VisibleDeprecationWarning: Creating an ndarray from ragged nested sequences is deprecated

Does anyone know why I might be getting this warning message?

/opt/conda/envs/fastai/lib/python3.8/site-packages/numpy/core/_asarray.py:83: VisibleDeprecationWarning: Creating an ndarray from ragged nested sequences (which is a list-or-tuple of lists-or-tuples-or ndarrays with different lengths or shapes) is deprecated. If you meant to do this, you must specify ‘dtype=object’ when creating the ndarray
return array(a, dtype, copy=False, order=order)

the code I ran is below

seqs_short.shape
(563552, 1)

seqs_short.head()

	Sequence
0	mktllltlvvvtivcldlgytlkchntqlpfiyntcpegknlcfkatlkfplkfpvkrgcaatcprssslvkvvccktdkcn
1	malfrkkdkyirinpnrsriesapqakpevpdelfskcpackvilykndlglektcqhcsynfritaqerraltvdegsfeelftgiettnpldfpnyleklaatrqktgldeavltgkatiggqpvalgimdshfimasmgtvvgekitrlfelaieerlpvvlftasggarmqegimslmqmakisaavkrhsnaglfyltvltdpttggvtasfamegdiilaepqtlvgfagrrviestvrenlpddfqkaeflqehgfvdaivkrqdlpatisrllrmhggvr
2	adnrrpiwnlghmvnalkqiptflxdgana
3	mllgffrllfkglyrvrltgdtqalyqqkvlitpnhvsfldgillalflpvrpvfavytsisqrwfmraltpiidfvpldptkpmsikhlvrlieqgrpvvifpegrisvsgslmkiydgaafvaaksqativplriegaeltpfsrlkglvkrrlfpriqlhllppthlpmpeaprardrrkiagemlhqimmearmavrpretlyesllaaqdrfgarkpcvedinfqpdtyrklltktlfvarilekysqpgekiglmlpnagisaavifgaiargripammnytagvkglssaiaaaelntiftsrtfldkgklwhlpeqltqvrwvfledlkgditladklwifahllaprlaqvkqqpedaamilftsgsegnpkgvvhshksllsnveqiktiadftandrfmsalplfhsfgltvglltplltgaevflypsplhyrvvpelvydrnctvlfgtstflanyarfanpydfyrlryvvagaeklqestkqlwqdkfglrilegygvtecapvvsinvpmaakvgtvgrilpgmdarllampgidqggrlqlkgpnimkgylrvenpgvleapaaenqhgemeagwydtg...
4	mnflahlhlahladsslsgnlladfvrgnpathyppdvvegiymhrridvmtdnlpevrearewfrhetrrvasitldvmwdhflsrhwtqispdfplqafvgyahaqvatilpdspprfvnlndylwsekwleryrdmdfiqnvlngmanrrprldalrdswydldahydaleerfwhfyprmmaqaarkal

dls = DataBlock(blocks=TextBlock.from_df('Sequence', is_lm=True, tok=SubwordTokenizer()),
                    get_x=ColReader('text'),
                    splitter=RandomSplitter(0.1)).dataloaders(seqs_short, bs=64, seq_len=72)
1 Like

Hi wjs20 hope you are having a wonderful day!

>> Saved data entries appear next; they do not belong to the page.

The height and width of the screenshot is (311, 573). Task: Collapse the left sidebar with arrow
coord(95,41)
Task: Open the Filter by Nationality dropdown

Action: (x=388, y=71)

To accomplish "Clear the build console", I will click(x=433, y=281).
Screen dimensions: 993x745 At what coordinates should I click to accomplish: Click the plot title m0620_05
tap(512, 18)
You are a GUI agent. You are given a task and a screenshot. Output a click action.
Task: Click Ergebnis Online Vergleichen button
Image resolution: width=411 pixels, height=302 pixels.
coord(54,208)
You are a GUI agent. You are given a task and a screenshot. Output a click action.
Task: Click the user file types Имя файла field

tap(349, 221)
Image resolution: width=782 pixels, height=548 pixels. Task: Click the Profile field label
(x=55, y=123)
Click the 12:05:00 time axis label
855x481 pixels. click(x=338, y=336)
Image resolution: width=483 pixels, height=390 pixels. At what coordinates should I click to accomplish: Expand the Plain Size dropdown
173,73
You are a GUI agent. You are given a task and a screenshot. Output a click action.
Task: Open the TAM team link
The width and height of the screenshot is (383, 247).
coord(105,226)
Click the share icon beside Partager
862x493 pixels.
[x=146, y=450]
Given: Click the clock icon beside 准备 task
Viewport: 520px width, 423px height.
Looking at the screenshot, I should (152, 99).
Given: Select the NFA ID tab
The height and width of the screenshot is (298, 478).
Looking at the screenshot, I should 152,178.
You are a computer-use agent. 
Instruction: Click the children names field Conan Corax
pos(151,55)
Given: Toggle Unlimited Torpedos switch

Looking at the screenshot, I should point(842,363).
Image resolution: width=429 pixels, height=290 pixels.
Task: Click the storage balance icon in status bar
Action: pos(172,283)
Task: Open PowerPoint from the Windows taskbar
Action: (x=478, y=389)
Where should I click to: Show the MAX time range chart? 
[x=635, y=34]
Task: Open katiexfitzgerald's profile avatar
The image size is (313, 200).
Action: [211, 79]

Deprecation warnings usually warn of the following scenario.

To mark (a component of a software standard) as obsolete to warn against its use in the future so that it may be phased out.

This link may help resolve the issue, not sure how or where in the code you may need to change your code though.

:thought_balloon: if the sequences were padded and made the same length would the warning stop?

:thought_balloon: Is it something that can be configured in fastai?

hope this helps

Cheers mrfabulous1 :grinning: :grinning:

2 Likes

Good Morning @wjs20 wjs20 and @mrfabulous1 !

It used to be that np.array(list) would put the elements of list into a rectangular array if they were all the same length. And if the lengths were different, it would return an ndarray of objects, with each object as one element of the list. Without complaint.

Now with a later release of numpy, the latter situation generates a warning unless you explicitly specify ‘dtype=object’. In a future update to numpy, not specifying ‘dtype=object’ will generate an error.

So I imagine that you have done nothing wrong and can safely ignore the warning, especially if everything still works. Instead, deep in the bowels of fastai, someone needs to add nd.array(…,dtype=object) (in the case of ragged data) to eliminate the warning and future-proof the code. (I had to do a similar thing in my own code that processes audio samples of different lengths.)

BTW, this speculation could be totally wrong - I have not looked at DataBlock code at all. :upside_down_face:

1 Like